Publicada em 13/06/2020 às 10h31.
Hacker é preso por suspeita de desvio milionário
De acordo com a Polícia Civil, uma das investigações aponta que homem é responsável por golpes de R$ 14 milhões.

Imagem: A Redação / Divulgação 


Um homem, considerado pela Polícia Civil de Pernambuco um dos maiores hackers do Brasil, foi preso sob suspeita de desviar mais de R$ 14 milhões por meio de invasão virtual de contas bancárias e clonagem de cartões. Esta captura, segundo a corporação, ocorreu em um imóvel de luxo no Grande Recife e fez parte da Operação Impacto II. A ação prendeu, ao todo, 22 pessoas, por vários crimes.


Os detalhes da operação foram repassados, na sexta-feira (12), por meio de entrevista coletiva transmitida pela internet. A ação, deflagrada na quarta (10), ocorreu na capital e em toda a Região Metropolitana, para combater homicídios, roubos, tráfico de drogas, e teve a participação de 127 policiais.


De acordo com a polícia, um dos destaques da Operação Impacto II foi a captura do hacker, na Reserva do Paiva, um condomínio com casas luxuosas, no Cabo de Santo Agostinho. Ele foi alvo de um mandado de prisão e vai responder por estelionato, em um presídio no Grande Recife.


Em entrevista à TV Globo, o delegado João Gustavo Godoy afirmou que o homem preso era procurado há quatro anos, período em que teria aplicado golpes de até R$ 100 milhões.


“Há quatro anos, tentávamos prender esse homem. Ele escapou de outras operações da polícia. O homem vivia uma vida de luxo e tinha um grande patrimônio”, afirmou o policial.


Godoy contou que o homem, que não teve o nome divulgado, agia contra pessoas físicas e também invadia instituições financeiras para dar golpes.

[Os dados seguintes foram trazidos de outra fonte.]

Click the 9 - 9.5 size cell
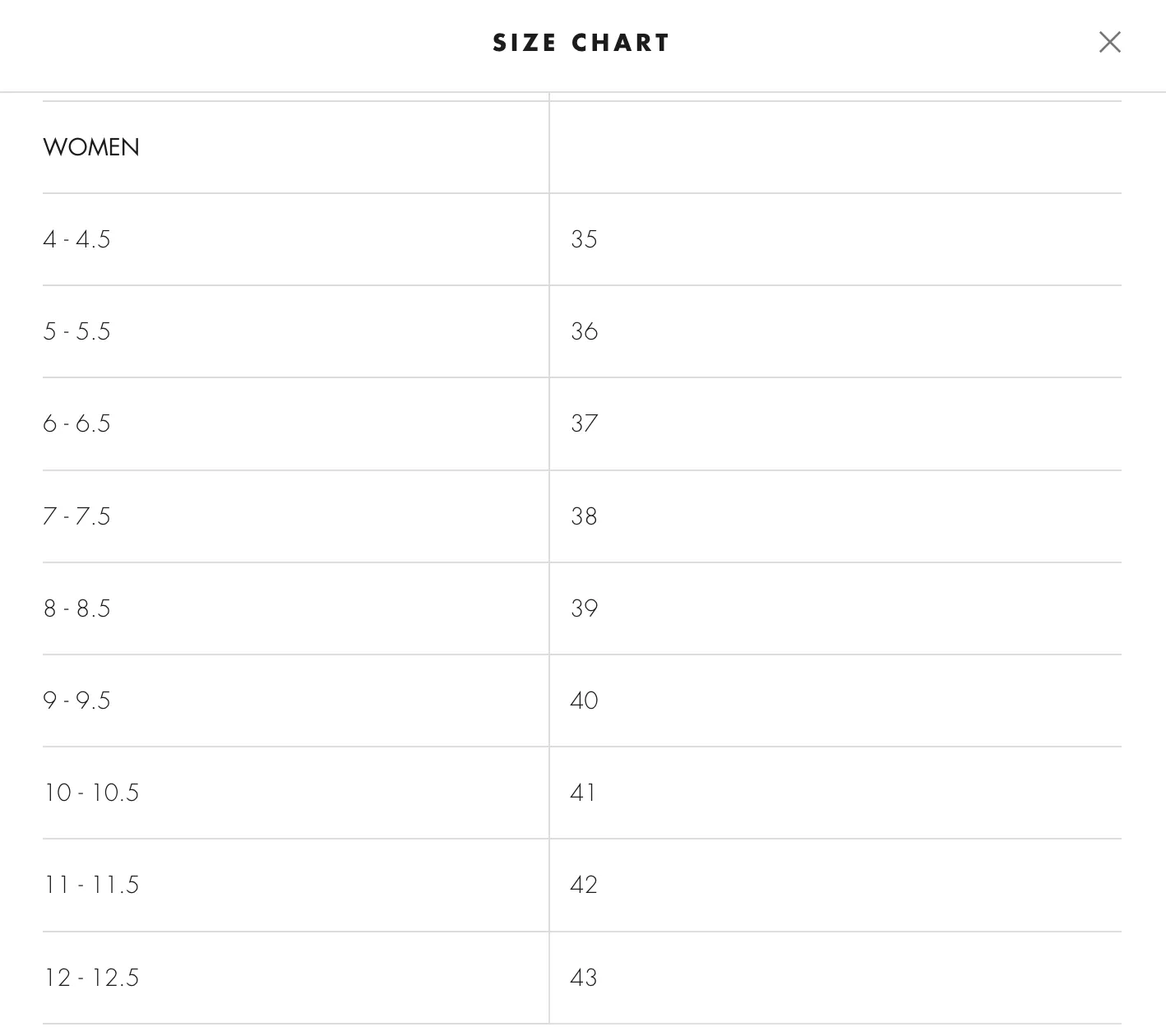 tap(295, 701)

“Em 2016, ele deu um golpe de R$ 8 milhões, ma escapou. No ano passado, também tentamos localizá-lo, mas ocorreu a fuga”, lembrou o delegado.


Durante a entrevista, o delegado ressaltou que, em tempos de pandemia, as pessoas devem redobrar os cuidados para não cair em golpes aplicados pela internet.


“Como as pessoas estão mais em casa, terminam usando esses meios para fazer pagamentos e transações financeiras”, comentou.


Para Godoy, a maioria dos golpes é aplicada por causa de alguma falha cometida pelo dono da conta ou do cartão. "O problema ocorre quando a própria vítima aperta em algum e-mail que tem algum vírus ou dá alguma informação que não devia dar”, afirmou.


João Gustavo Godoy disse, ainda, que está sendo investigada a possibilidade de o grupo desse hacker ter participação em golpes envolvendo o pagamento do auxílio emergencial da pandemia do novo coronavírus. “Essa investigação deve ficar a cargo da Polícia Federal”, comentou.


Tráfico


Durante a Operação Impacto II também houve 18 prisões em flagrante. Os policiais cumpriram quatro mandados de captura e um de busca e apreensão. Os envolvidos são apontados como integrantes de grupos de tráfico de drogas.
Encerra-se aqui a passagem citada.